Course Grading: Tentative: 3 quizzes, final.
Exam Dates: TBA.
Attendance Policy: Strongly encouraged.
Any student who has a need for accommodation based on the impact of a disability should contact me privately to discuss the specific situation as soon as possible. Contact Disability Resources and Services at (215) 204-1280, 100 Ritter Annex, to coordinate reasonable accommodations for students with documented disabilities.
Freedom to teach and freedom to learn are inseparable facets of academic freedom. The University has adopted a policy on Student and Faculty Academic Rights and Responsibilities (Policy # 03.70.02) which can be accessed here.
Students will be charged for a course unless a withdrawal form is processed by a registration office of the University by the Drop/Add deadline date given below. For this semester, the crucial dates are as follows:
- The first day of classes is Tuesday, September 2.
- The last day to drop/add (tuition refund available) is Monday, September 15.
- Thanksgiving is Thursday, November 27.
- The last day to withdraw (no refund) is Monday, November 3.
- The last day of classes is Wednesday, December 10.
During the first two weeks of the fall or spring semester or summer sessions, students may withdraw from a course with no record of the class appearing on the transcript. In weeks three through nine of the fall or spring semester, or during weeks three and four of summer sessions, the student may withdraw with the advisor's permission. The course will be recorded on the transcript with the instructor's notation of "W," indicating that the student withdrew. After week nine of the fall or spring semester, or week four of summer sessions, students may not withdraw from courses. No student may withdraw from more than five courses during the duration of his/her studies to earn a bachelor's degree. A student may not withdraw from the same course more than once. Students who miss the final exam and do not make alternative arrangements before the grades are turned in will be graded F.
The grade I (an "incomplete") is reserved for extreme circumstances. It is necessary to have completed almost all of the course with a passing average and to file an incomplete contract specifying what is left for you to do. To be eligible for an I grade you need a good reason and you should have missed not more than 25% of the first nine weeks of classes. If approved by the Mathematics Department chair and the CST Dean's office, the incomplete contract must include a default grade that will be used in case the I grade is not resolved within 12 months.

## Try it:
According to the course policy text, what is the last day to drop or add a course with a tuition refund available?

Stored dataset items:
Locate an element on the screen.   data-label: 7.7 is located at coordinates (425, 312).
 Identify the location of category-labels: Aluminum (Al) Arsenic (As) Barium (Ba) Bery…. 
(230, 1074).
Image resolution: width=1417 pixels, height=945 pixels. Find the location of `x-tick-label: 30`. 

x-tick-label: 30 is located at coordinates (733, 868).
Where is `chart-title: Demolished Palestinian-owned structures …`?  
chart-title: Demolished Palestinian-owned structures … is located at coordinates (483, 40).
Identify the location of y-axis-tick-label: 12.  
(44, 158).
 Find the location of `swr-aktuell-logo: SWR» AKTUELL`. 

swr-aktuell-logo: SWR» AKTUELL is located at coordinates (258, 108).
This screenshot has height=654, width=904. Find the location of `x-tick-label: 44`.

## Output for this task:
Monday, September 15.